PROVIDED DATA:
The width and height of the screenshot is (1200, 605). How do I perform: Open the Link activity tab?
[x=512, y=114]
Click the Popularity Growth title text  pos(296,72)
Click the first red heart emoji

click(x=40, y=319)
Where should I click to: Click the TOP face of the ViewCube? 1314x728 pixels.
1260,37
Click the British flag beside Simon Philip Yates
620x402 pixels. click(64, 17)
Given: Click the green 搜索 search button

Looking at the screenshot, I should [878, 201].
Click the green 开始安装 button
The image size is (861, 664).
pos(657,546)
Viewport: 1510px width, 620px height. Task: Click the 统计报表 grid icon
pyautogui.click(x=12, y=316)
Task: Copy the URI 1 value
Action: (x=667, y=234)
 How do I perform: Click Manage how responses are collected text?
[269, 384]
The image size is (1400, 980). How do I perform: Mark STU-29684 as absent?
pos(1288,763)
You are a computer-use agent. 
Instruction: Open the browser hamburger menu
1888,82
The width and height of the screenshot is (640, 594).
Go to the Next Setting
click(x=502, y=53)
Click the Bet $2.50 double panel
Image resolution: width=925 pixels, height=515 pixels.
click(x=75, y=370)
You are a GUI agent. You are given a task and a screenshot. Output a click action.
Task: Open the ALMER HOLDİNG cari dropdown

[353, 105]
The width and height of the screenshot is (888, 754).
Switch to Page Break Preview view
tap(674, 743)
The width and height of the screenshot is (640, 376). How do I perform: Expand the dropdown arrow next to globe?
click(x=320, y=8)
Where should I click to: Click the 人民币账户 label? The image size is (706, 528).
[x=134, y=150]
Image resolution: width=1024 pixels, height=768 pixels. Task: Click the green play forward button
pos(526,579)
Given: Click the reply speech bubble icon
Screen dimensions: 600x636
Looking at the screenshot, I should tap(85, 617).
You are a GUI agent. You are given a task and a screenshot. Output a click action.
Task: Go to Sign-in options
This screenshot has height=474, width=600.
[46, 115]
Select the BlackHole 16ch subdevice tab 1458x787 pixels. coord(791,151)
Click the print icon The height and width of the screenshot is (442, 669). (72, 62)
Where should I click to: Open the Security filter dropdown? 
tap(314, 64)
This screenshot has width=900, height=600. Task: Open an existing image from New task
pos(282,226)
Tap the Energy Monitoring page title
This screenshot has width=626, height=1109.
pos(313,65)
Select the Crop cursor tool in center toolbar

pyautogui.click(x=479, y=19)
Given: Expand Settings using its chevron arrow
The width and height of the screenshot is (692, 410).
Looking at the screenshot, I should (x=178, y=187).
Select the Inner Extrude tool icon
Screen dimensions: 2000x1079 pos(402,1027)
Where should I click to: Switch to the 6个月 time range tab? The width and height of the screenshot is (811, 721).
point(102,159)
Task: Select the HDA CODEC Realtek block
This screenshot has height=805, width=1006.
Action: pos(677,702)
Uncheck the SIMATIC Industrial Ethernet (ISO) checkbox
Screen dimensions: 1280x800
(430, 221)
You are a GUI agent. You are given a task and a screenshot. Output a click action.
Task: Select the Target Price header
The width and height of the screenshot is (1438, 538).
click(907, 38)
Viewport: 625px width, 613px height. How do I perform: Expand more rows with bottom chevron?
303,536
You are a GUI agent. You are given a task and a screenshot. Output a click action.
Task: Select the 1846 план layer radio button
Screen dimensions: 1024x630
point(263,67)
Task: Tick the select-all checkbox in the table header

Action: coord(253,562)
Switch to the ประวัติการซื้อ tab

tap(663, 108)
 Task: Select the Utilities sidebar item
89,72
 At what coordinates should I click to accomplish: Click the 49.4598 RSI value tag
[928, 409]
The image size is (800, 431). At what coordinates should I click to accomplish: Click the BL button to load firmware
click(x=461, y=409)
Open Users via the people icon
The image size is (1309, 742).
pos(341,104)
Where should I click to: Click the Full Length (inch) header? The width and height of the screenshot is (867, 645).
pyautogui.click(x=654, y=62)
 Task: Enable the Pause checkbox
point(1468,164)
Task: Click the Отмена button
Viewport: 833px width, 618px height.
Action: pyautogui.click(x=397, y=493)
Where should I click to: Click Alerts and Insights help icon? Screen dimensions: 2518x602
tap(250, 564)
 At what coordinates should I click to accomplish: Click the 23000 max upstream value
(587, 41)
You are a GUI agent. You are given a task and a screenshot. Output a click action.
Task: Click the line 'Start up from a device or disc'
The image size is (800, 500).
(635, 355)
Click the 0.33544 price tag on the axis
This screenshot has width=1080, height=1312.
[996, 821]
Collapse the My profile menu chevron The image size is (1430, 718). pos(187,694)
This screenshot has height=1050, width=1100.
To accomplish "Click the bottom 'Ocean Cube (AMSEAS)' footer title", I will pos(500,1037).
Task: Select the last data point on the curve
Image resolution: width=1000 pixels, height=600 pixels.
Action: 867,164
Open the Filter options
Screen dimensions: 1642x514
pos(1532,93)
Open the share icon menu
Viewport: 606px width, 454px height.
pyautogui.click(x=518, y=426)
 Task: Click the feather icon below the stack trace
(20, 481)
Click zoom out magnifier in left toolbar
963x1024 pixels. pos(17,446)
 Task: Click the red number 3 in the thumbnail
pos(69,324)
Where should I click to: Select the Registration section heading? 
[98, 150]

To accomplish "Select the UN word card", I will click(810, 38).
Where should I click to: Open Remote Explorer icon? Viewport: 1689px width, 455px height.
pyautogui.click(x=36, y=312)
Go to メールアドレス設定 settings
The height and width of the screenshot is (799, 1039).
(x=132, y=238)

REQUIRED WORK:
The answer consists of every line above in which the word "will" occurs.

RESULT OF THE EXERCISE:
To accomplish "Click the bottom 'Ocean Cube (AMSEAS)' footer title", I will pos(500,1037).
To accomplish "Select the UN word card", I will click(810, 38).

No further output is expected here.